Short Black Opera Company (SBO) is a national Indigenous not-for-profit company based in Melbourne specialising in training and performance opportunities for Aboriginal and Torres Strait Islander performing artists.

In 2009, Deborah Cheetham established Short Black Opera as a national not-for-profit opera company devoted to the development of Indigenous singers. The following year she produced the premiere of her first opera Pecan Summer. This landmark work was Australia’s first Indigenous opera and has been a vehicle for the development of a new generation of Indigenous opera singers.

In March 2015 she was inducted onto the Honour Roll of Women in Victoria and in April 2018 received an Honorary Doctorate from the University of South Australia for her pioneering work and achievements in the music.


Ms Cheetham’s Eumeralla, a war requiem for peace, premiered to sold out audiences on-country at the Port Fairy Spring Festival in October 2018 and at Hamer Hall in Melbourne with the Melbourne Symphony Orchestra on June 15, 2019.
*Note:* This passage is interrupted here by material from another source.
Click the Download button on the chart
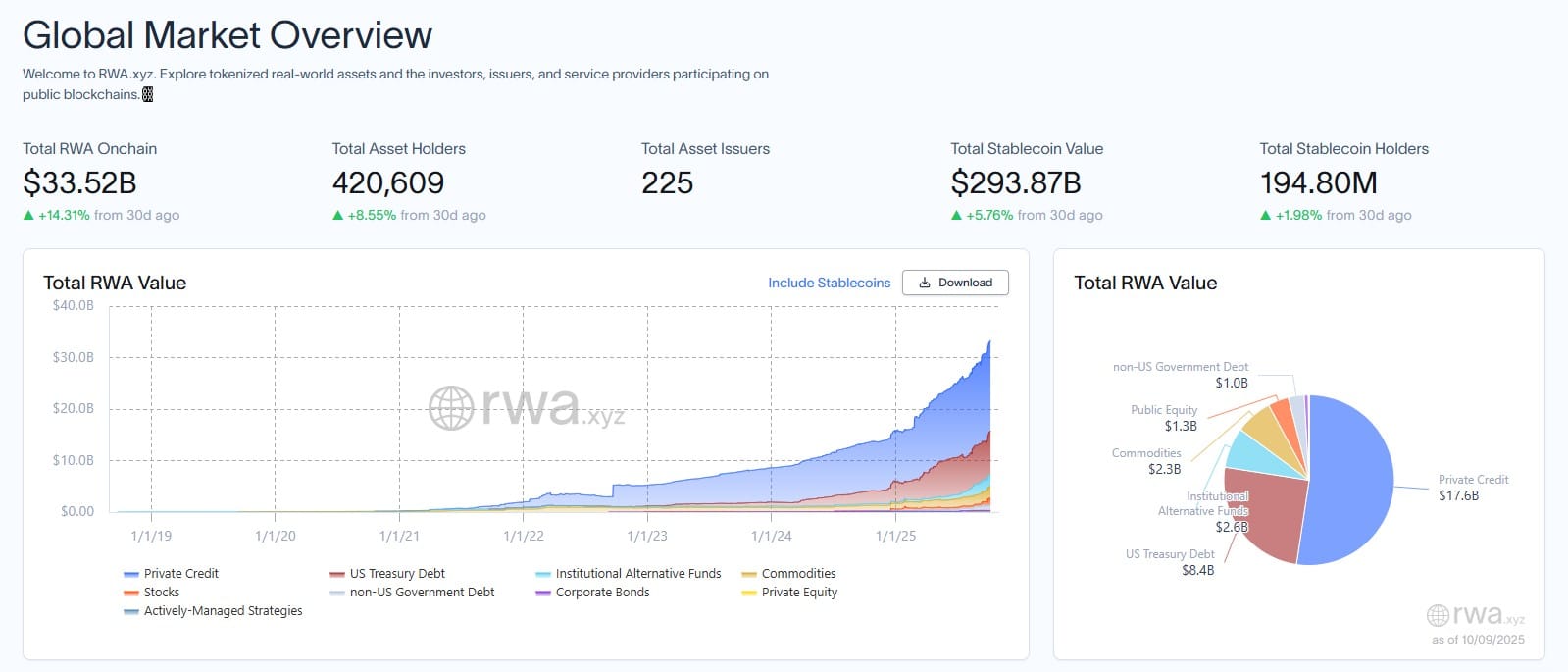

Deborah Cheetham’s list of commissions for major Australian ensembles including works for the Adelaide Symphony Orchestra, Melbourne Symphony Orchestra, Australia String Quartet, West Australian Symphony Orchestra String Quartet, Rubiks Collective,

The Sydney Philharmonia, Plexus Collective, the Goldner Quartet and Flinders Quartet.
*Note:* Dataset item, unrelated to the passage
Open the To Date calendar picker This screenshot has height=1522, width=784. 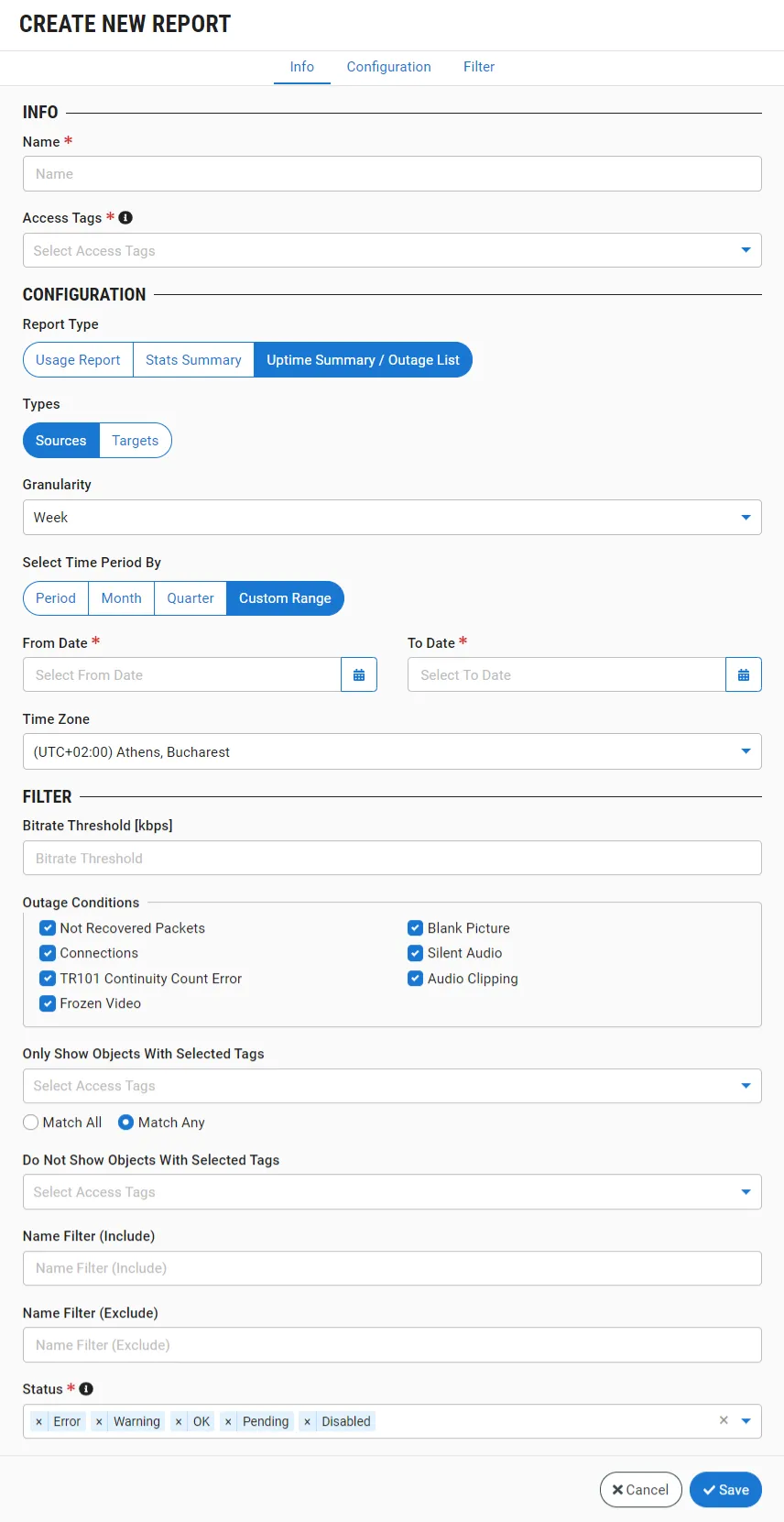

In 2019 Deborah Cheetham established the One Day in January project designed to develop and nurture Indigenous orchestral musicians. In this same year she received the Sir Bernard Heinze Memorial Award for service to music in Australia, the Merlyn Myer Prize for Composition and was inducted onto the Victorian Aboriginal Honour Roll.


Deborah Cheetham has been named the 2020 Composer-in-residence for the Melbourne Symphony Orchestra and begins her appointment at the Sir Zelman Cowen School of Music, Monash University as Professor of Australia Music practice.
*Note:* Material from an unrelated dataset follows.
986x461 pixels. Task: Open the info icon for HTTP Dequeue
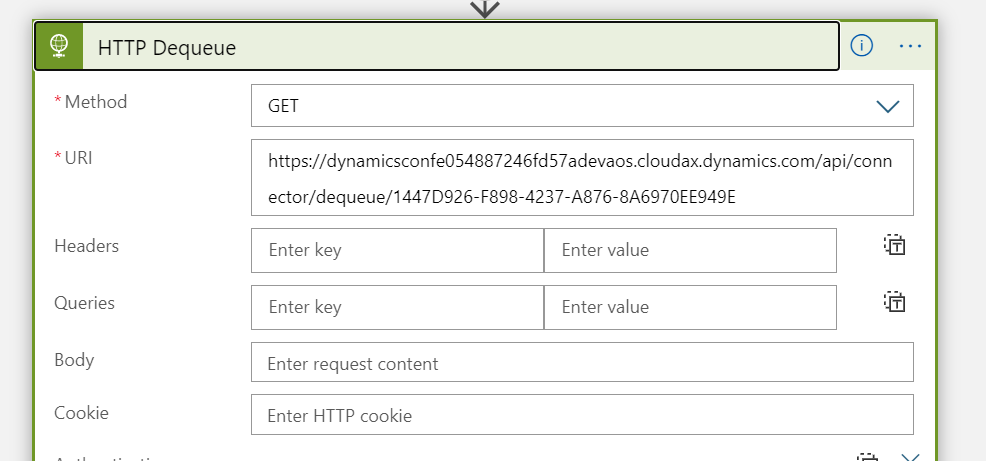861,45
Deborah is the 2019 winner of the prestigious Melbourne Prize for Music and was named Limelight Magazine’s Artist of the Year for 2019.


In 2020 Deborah describes herself as a “21st century urban woman who is Yorta Yorta by birth, stolen generation by policy, soprano by diligence, composer by necessity and lesbian by practice.”


Major Compositions • Pecan Summer, Yorta Yorta and English. Australia’s first Aboriginal opera. On-country premiere 2010 • Eumeralla, a war requiem for peace. Large scale work for soloists, choirs and orchestra. Sung in the language of the Gunditjmara people. Australia’s first resistance-war commemoration for Aboriginal and non-Aboriginal performers. On-country premiere October 14, 2019 Port Fairy Spring Festival. • MPavilion Acknowledgment to Country Series, Boon Wurrung language. Commission for the Naomi Milgrom Foundation to inaugurate a summer cycle of cross art-form programming. Since 2014 (continuing) • Dhungala Choral Connection Song Book, various languages • Ancient Land Processional, Kaurna, Boandik and Barngarla languages. Commission for the University of South Australia. Recorded by Adelaide Symphony Orchestra 2018 • Woven Song Embassy Tapestry Series. Singapore, Dehli, Tokyo, Paris, Rome, The Holy See, Washington, Dublin, Beijing • Beneath the Wings of Bunjil. Commission for the City of Casey 2018 opening of Bunjil Place. • Tarami Nulay, Gadigal and English. Commission for St Andrews Cathedral School 2017 • Eternal Birrarung. Commission for the City of Melbourne upon the restoration of the Federation Bells 2013 • Dali Mana Gamarada, Gadigal language. Commission for the Opening Ceremony of the 2000 Sydney Olympic Games.